Le gouvernement malien et une délégation de haut niveau des Nations unies ont échangé, lundi 17 août 2026 à Bamako, sur les défis sécuritaires et les mutations géopolitiques en Afrique de l’Ouest et au Sahel. Au cœur des discussions : la revue stratégique de l’UNOWAS, le renouvellement de son mandat et la nécessité, selon les autorités maliennes, de mieux prendre en compte les nouvelles réalités régionales, notamment l’émergence de la Confédération des États du Sahel (AES).
Le ministre des Affaires étrangères et de la Coopération internationale, Abdoulaye Diop, et le ministre d’État, ministre de la Réconciliation, de la Paix et de la Cohésion nationale, le Général de corps d’armée Ismaël Wagué, ont tenu, lundi 17 août 2026, une séance de travail avec une délégation de haut niveau des Nations unies.
La délégation était conduite par Sahle-Work Zewde, experte indépendante du Bureau des Nations unies pour l’Afrique de l’Ouest et le Sahel (UNOWAS) et ancienne présidente de la République fédérale démocratique d’Éthiopie. La rencontre s’est déroulée en présence de la Coordonnatrice résidente du Système des Nations unies au Mali.
Cette visite intervient dans le cadre de la revue stratégique de l’UNOWAS, engagée en perspective du renouvellement du mandat de cette structure onusienne chargée de suivre et d’accompagner les dynamiques politiques, sécuritaires et de coopération en Afrique de l’Ouest et au Sahel.
Les discussions ont porté sur plusieurs dossiers majeurs, notamment la situation sécuritaire dans la sous-région et les évolutions géopolitiques qui redessinent progressivement les rapports de coopération en Afrique de l’Ouest et au Sahel.
Les autorités maliennes ont notamment évoqué la persistance de la menace terroriste et les défis liés, selon elles, aux ingérences extérieures qui affectent la stabilité régionale.
Dans ce contexte marqué par d’importantes transformations politiques et institutionnelles, les deux parties ont souligné l’importance d’une meilleure adaptation des mécanismes de coopération régionale aux réalités actuelles.
Pour Bamako, le renouvellement du mandat de l’UNOWAS constitue ainsi une occasion de réexaminer ses priorités et ses orientations afin de les aligner davantage sur les défis et les nouvelles configurations géopolitiques de la sous-région.

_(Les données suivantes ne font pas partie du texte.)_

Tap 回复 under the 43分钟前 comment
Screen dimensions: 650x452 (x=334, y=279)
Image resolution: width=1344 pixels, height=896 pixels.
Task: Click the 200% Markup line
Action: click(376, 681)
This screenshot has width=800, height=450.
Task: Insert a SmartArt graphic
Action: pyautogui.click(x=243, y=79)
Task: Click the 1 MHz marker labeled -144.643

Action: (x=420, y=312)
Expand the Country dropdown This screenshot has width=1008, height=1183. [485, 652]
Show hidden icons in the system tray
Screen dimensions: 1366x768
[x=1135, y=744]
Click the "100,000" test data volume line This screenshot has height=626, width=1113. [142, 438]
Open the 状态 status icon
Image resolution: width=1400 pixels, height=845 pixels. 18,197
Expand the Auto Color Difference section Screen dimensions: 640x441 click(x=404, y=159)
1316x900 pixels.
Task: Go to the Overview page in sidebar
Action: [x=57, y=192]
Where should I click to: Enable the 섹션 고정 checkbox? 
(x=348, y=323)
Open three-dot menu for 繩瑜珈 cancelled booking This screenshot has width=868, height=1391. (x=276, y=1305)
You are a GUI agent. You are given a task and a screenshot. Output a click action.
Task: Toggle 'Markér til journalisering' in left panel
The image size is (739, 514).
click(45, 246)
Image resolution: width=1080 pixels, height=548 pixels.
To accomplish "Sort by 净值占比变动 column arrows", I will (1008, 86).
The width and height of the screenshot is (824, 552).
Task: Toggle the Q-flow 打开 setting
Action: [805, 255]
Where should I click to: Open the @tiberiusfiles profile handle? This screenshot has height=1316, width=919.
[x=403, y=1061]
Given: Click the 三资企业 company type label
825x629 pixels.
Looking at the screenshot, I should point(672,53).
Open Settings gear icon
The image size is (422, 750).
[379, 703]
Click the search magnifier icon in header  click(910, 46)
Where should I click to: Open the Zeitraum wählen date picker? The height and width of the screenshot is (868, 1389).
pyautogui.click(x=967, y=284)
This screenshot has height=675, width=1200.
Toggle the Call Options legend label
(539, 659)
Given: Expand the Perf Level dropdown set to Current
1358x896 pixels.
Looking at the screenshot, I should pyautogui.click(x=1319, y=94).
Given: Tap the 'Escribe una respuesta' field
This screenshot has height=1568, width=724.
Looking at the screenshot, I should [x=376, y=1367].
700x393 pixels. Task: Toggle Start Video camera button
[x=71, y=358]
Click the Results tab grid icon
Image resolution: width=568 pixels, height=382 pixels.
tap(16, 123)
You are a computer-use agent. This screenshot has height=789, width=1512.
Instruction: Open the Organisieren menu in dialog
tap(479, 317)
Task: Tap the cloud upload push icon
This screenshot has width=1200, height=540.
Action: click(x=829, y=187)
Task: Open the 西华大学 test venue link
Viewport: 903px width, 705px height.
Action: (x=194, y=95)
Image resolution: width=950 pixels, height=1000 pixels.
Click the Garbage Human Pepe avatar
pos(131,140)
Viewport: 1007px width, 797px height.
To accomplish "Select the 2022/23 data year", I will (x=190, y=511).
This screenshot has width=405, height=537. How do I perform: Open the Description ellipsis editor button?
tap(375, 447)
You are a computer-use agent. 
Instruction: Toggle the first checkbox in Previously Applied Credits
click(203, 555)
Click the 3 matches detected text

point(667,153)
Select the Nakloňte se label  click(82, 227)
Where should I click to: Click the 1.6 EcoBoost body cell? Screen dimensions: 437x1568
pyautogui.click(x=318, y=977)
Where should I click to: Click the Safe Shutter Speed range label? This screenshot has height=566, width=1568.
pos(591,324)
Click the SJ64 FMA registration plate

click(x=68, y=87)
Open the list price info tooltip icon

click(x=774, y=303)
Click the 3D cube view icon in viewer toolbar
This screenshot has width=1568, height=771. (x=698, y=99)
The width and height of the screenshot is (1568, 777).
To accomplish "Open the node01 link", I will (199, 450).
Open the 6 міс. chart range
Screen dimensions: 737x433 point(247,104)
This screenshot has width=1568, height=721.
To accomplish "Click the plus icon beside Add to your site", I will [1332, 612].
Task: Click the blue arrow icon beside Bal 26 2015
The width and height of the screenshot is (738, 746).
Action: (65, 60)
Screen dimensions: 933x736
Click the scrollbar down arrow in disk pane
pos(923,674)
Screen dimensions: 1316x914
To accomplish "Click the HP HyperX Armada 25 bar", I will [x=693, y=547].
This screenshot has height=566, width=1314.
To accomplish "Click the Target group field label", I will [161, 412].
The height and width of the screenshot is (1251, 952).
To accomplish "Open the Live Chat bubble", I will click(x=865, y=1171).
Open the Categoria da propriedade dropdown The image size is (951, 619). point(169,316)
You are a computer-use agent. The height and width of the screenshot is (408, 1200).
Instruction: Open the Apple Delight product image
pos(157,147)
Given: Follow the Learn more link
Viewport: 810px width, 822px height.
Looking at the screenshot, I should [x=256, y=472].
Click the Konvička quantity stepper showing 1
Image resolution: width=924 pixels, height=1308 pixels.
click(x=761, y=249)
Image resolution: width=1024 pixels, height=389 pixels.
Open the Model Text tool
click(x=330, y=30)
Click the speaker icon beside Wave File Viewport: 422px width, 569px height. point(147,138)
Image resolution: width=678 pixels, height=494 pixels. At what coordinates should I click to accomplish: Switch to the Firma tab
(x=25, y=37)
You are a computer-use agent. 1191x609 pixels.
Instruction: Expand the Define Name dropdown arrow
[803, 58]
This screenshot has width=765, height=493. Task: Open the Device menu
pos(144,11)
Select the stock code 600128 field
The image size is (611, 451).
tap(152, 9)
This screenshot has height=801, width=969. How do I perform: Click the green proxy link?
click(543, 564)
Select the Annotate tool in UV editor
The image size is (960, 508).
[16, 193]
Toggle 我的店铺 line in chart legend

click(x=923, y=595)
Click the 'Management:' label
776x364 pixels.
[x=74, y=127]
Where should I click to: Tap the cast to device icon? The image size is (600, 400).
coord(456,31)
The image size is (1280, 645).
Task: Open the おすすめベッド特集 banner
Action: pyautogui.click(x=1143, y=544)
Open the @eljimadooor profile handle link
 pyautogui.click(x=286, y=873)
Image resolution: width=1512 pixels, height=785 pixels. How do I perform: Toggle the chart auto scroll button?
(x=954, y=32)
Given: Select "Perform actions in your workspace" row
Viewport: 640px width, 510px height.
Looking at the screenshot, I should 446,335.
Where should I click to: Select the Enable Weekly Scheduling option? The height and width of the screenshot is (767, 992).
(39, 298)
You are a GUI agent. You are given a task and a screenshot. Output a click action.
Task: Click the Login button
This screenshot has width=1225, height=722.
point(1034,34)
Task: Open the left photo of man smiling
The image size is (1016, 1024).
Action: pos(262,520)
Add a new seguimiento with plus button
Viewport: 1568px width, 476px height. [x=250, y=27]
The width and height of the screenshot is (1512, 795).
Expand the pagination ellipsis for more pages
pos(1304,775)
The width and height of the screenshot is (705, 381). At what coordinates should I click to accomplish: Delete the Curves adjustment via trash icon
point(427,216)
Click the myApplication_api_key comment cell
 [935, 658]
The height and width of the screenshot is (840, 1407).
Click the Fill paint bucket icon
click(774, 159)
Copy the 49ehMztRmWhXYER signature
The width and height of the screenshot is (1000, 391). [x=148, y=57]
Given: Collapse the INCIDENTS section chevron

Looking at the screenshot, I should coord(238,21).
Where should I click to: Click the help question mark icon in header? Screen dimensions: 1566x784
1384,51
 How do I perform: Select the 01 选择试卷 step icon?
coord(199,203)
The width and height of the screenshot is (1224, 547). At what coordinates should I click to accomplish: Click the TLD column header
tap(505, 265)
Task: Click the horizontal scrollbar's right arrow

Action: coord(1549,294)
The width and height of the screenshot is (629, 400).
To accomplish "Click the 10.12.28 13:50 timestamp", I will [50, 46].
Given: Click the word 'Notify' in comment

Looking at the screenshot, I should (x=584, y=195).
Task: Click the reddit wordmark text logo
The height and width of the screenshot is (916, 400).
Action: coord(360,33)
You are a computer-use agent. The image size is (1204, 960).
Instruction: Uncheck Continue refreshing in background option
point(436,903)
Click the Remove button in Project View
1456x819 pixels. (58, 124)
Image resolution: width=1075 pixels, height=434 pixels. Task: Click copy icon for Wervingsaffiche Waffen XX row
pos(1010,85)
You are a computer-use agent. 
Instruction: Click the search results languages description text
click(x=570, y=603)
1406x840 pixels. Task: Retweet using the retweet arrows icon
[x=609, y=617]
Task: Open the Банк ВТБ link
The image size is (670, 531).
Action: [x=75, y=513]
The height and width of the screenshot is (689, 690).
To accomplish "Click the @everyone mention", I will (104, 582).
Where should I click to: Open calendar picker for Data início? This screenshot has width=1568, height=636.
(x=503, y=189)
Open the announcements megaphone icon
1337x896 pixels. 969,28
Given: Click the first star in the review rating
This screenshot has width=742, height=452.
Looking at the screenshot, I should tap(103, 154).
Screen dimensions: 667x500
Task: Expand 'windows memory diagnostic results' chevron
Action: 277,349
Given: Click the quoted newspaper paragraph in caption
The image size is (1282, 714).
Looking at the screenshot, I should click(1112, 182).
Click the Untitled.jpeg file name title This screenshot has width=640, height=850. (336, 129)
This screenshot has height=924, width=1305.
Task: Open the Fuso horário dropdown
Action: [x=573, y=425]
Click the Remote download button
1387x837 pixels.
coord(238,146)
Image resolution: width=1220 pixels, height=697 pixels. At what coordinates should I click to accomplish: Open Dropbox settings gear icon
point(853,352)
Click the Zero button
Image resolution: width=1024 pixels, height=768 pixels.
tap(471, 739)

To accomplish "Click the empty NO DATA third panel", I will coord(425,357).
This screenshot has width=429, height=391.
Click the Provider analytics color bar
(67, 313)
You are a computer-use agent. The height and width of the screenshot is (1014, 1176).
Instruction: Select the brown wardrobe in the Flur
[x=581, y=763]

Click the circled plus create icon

Un accent particulier a été mis sur la nécessité de prendre en considération la Confédération des États du Sahel (AES) dans les mécanismes de coopération et dans l’approche régionale portée par les Nations unies.
Face aux changements intervenus ces dernières années dans l’espace ouest-africain et sahélien, les autorités maliennes estiment que les organisations et partenaires internationaux doivent adapter leurs stratégies aux nouvelles dynamiques régionales.
La Confédération AES, qui regroupe le Mali, le Burkina Faso et le Niger, constitue désormais, aux yeux de Bamako, un acteur incontournable des questions de sécurité, de paix, de développement et de coopération dans le Sahel.
L’intégration de cette nouvelle réalité dans les réflexions relatives au mandat de l’UNOWAS apparaît ainsi comme l’un des principaux messages portés par la partie malienne lors de cette rencontre.
Bamako rappelle son nouveau paradigme de gouvernance
Sur le plan national, les ministres maliens ont également présenté aux responsables onusiens la vision des autorités de la Transition concernant la conduite des affaires publiques et les grandes orientations du pays.
Ils ont insisté sur ce qu’ils présentent comme un nouveau paradigme fondé sur la reprise en main de la destinée du Mali, à travers une plus grande appropriation nationale des questions politiques, stratégiques et de développement.
Cette approche concerne également le processus de paix et de réconciliation nationale. Les autorités ont notamment mis en avant la Charte nationale pour la paix et la réconciliation, présentée comme le nouveau cadre de référence pour la gestion des questions liées à la paix, à la cohésion sociale et à la réconciliation.
La rencontre a également permis de faire le point sur la contribution du Système des Nations unies au développement socio-économique du Mali.
Les autorités maliennes ont salué l’appui apporté par les différentes agences, fonds et programmes onusiens, tout en insistant sur la nécessité de renforcer la coordination des interventions sur le terrain.
L’objectif est de favoriser une plus grande cohérence des programmes, d’améliorer leur efficacité et d’optimiser les ressources mobilisées afin de mieux répondre aux besoins des populations.
À travers cette rencontre, Bamako entend ainsi réaffirmer sa vision d’un partenariat avec les Nations unies davantage aligné sur les priorités nationales et les nouvelles réalités géopolitiques de l’Afrique de l’Ouest et du Sahel.